We changed the placement of the windows. Originally I was planning for just one, but we decided to do the two we had in the shed, with one of the east side for morning light, and one that opens on the west side for summer breezes. (The prevailing winds come from the northwest. I was hoping the house would shelter the coop heavy winds, but it does not.)
We were very concerned about ventilation, as we read somewhere that you need one square foot of ventilation per hen, even in winter. We ended up not putting in a vent on the north side like in the drawing because we figured it would be too windy. So we left the spaces between the rafters open, and created a vent on the south wall. Since then we have filled the rafter spaces with styrofoam sheets of insulation, which we'll take out in the summer. We've also covered the vent, which is right over their roosts.

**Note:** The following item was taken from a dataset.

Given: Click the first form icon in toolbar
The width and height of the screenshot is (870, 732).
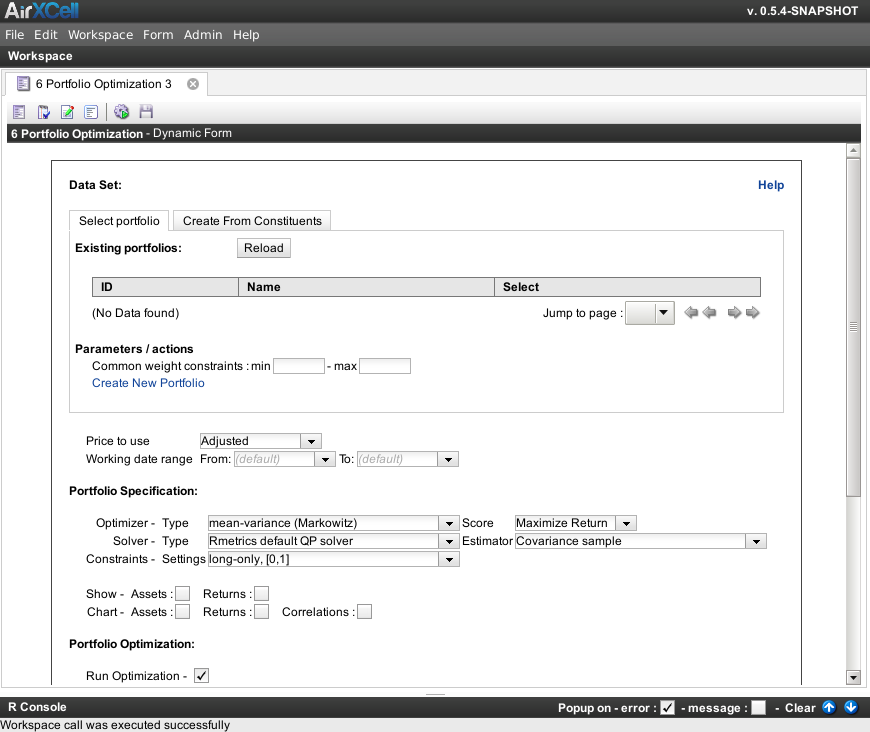Looking at the screenshot, I should pyautogui.click(x=19, y=112).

You can see the big vent here:
You can also see the other thing on the right-hand wall that I'm very proud of: the poop pit door. It wasn't my idea, but all the best artists are the best thieves. Apparently chickens poop most of their poop at night, when they're roosting. We chicken wired under the roost ladder so the birds can't walk around in their poop, and we made a sort of trap door, so we can just open the door and scrape out the poop. We can do it daily if we want. And the rest of the coop stays pretty clean, since they're mostly outside or sleeping.
Here it is open, with some shavings spread to absorb some of the moisture and odour:
And here are the nest boxes with the first curtains I've ever 'made':
We read somewhere that hens like their nest boxes dark and private, so I thought the curtains would help. I've been holding onto our old rice bags for ages, because they're so beautiful, but I haven't known what to do with them. This seemed a perfect use. We nailed a small board along the floor so that the eggs won't roll out.

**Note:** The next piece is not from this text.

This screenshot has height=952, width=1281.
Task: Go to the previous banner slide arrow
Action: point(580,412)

The downside of the poop pit is that it significantly reduces the square footage available for the hens to hang out in during the day if they want. I had read to give hens 4 square feet of floor space each, and at 4 feet by 8 feet, ours was big enough for 8 hens. And I pretty much cut that in half with the poop pit. Given that our run is roofed, I'm not too worried as they really don't spend a lot of time in the coop (so far, anyways), but I'm very aware that we're really at max. capacity with our 9 hens. So we will be making some hard decisions for at least some of them when they stop laying eggs.
The last thing to show you is my husband's ingenious mechanism for opening and closing and locking the chicken's pop door. I will confess that at the time I thought he was overcomplicating things, but I let him go ahead because he was so clearly enjoying it. But I have to say, now, I'm pretty impressed.

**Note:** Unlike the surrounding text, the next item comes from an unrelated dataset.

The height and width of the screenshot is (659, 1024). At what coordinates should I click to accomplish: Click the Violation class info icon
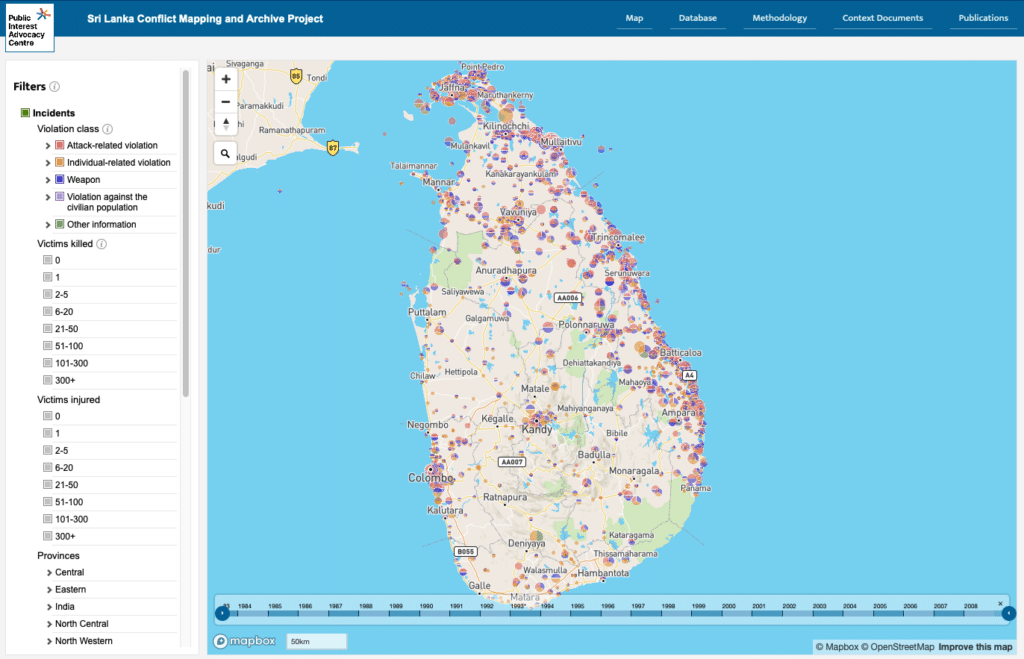(x=108, y=129)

We can open and close it without going into the run, which is nice because we usually do it in semi-darkness at either end of the day. Our run is predator-proof enough that we could just leave it open but I figure when it's cold it's nice to shut them cosy and even safer. Plus we have recently seen raccoon footprints around a few spots where they've tried digging under the fence. (Thank goodness my husband didn't listen to me when I suggested we take the 'easy' way out and just fence down to the ground to avoid all the digging required to bury the fence!)
Back to the door. So my husband rigged up a pulley system that takes the cord up to the roof and outside the run.
He rigged up a neat little thingie to hold the door open.
Here the little arrow/handle hanging when the door is closed.
He had to add a weight to the door so it would close most of the way on its own.
He also built the bits to hold the rod in place, and he made the end of the rod angled on one side so it would go over the door while closing it the rest of the way tight.
He even made his own handles for the rod from some pruned branches.
So I think that's just about it. We've also done tons of research and a few amendments for helping the hens manage the cold, but I'll save that for another post.